Saint John — In the same common council meeting on Monday night in which the possibility of hunting deer in the Millidgeville area was raised, another controversial idea was floated by Deputy Mayor Shirley McAlary.
“I was, and remain, strongly opposed to the idea of hunting deer in the Millidgeville area,” said McAlary. “Especially while the true scourge of the neighbourhood is allowed to thrive unabated.”
She is referring, of course, to the bevy of teenagers known to reside in Millidgeville, terrorizing its inhabitants.
The Manatee spoke with longtime resident Harold Witherspoon, who says that he regularly sees the teenagers “carrying on” and “causing all sorts of mischief” in the area.

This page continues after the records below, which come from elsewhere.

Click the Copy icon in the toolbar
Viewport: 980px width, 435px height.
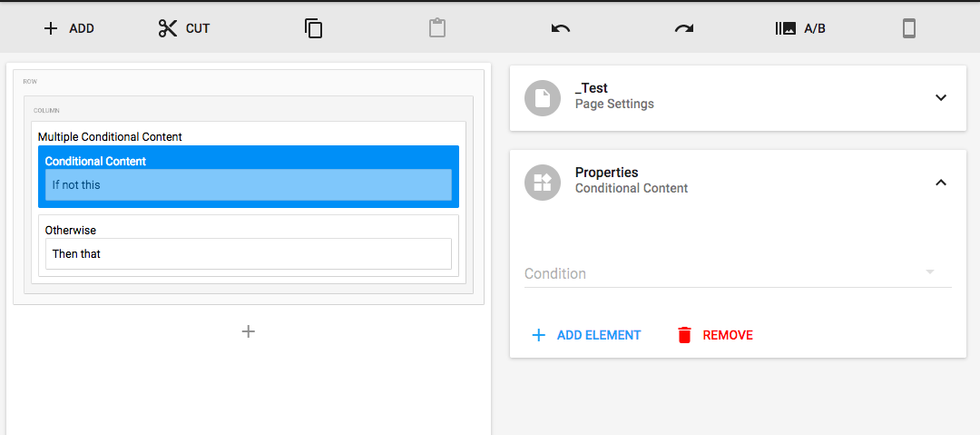(314, 28)
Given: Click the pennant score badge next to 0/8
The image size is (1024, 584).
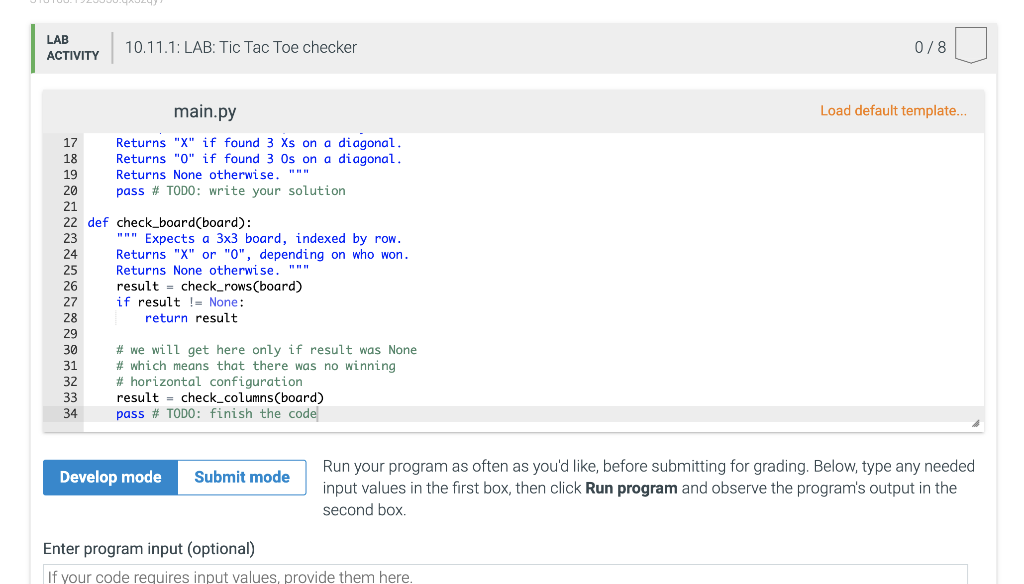Looking at the screenshot, I should tap(970, 46).
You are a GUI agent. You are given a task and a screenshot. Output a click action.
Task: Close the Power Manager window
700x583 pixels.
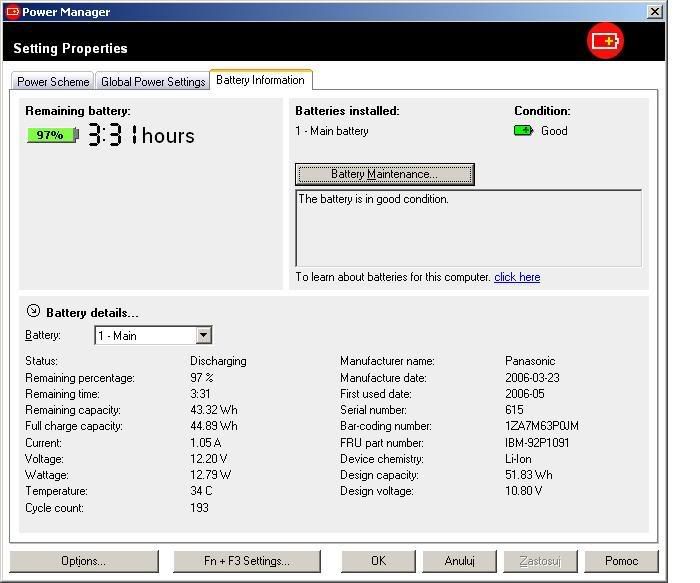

“Yeah, uh-huh, yup. It’s constant…Egging the houses, smashing pumpkins on Halloween, driving around the neighbourhood with the windows down blasting loud ‘rappity rap’ music,” he said. “One time, I caught a group of them taking turns making out with my neighbour’s Shih Tzu. Now, what the hell would be the point of that?”
Many feel that the teenagers’ behaviour is made all the worse by immense privilege that they enjoy. Acting out while in a position of adversity is one thing, but, as residents will tell you, it’s entirely different when coming from “rich kids.”
“Some of them are really embarrassing to see — walking around in all black, smoking, and complaining that ‘the world is against them’ or whatever,” said Eloise Markem, teacher at Millidgeville North School. “Like, your dad’s an Irving. Fuck off.”
In her proposal, McAlary outlined some regulations she feels that local hunters should adhere to. Chief among them: no killing. This of course, is more of a legal requirement than a moral viewpoint on behalf of the city. Still, it is recommended that hunters instead make an effort to entrap the teenagers through the use of nets, rubber bullets and tranquilizers. The sedated youths can then be returned to their homes, or placed into police custody.
Many assumed that the parents of these teenagers would naturally be opposed to this suggestion, but public inquiries have thus far proven otherwise.
“I say shoot the bastards,” said Gary Hickey, Millidgeville father of two teenage sons. “Maybe it’ll do ‘em some good.”